This past March marked the 20th anniversary of a meeting of scientists and engineers in Amsterdam to discuss the hopes for the soon-to-be much-hyped idea of capturing industrial greenhouse gas emissions and sequestering them underground to fight climate change.
These days, the scientists and engineers have been joined by government ministers and energy industry executives the world over.
Having spent billions of dollars to advance carbon capture and storage, there’s still considerable debate whether CCS is a saviour or a boondoggle.
If Calgarians missed it amid all the revelry of the 100th anniversary of the Stampede and Shaw’s protracted Internet outage last week, Alberta’s oil and gas regulator approved Shell Canada’s proposal for its $1.35-billion Quest CCS project that’s the first linked to an oilsands development.

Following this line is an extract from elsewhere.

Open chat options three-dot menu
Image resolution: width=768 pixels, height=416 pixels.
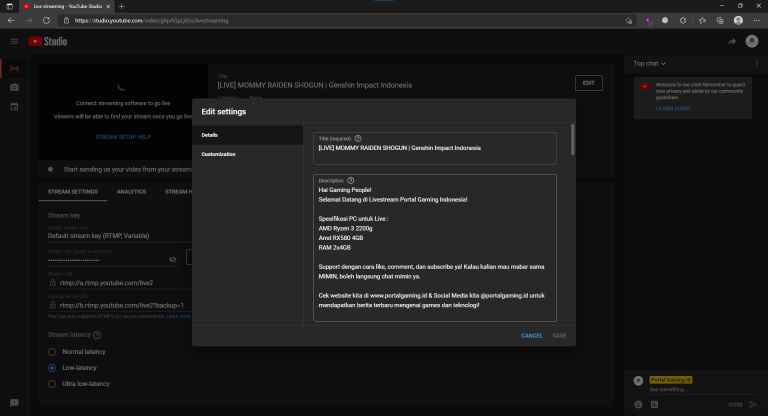click(x=755, y=63)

Shell, unquestionably an industry leader in advancing innovation and technology, effectively responded: “OK, that’s great. We’ll think about.”
Simply put, the businesscase viability of CCS remains a board-level concern.
Shell will review the project economics with its partners, Chevron Canada and Marathon Oil, before deciding whether to proceed later this year. Quest includes $745 million from the Alberta government over 15 years and $120 million from Ottawa’s Clean Energy fund.
Even with all the taxpayer support, it’s no sure bet.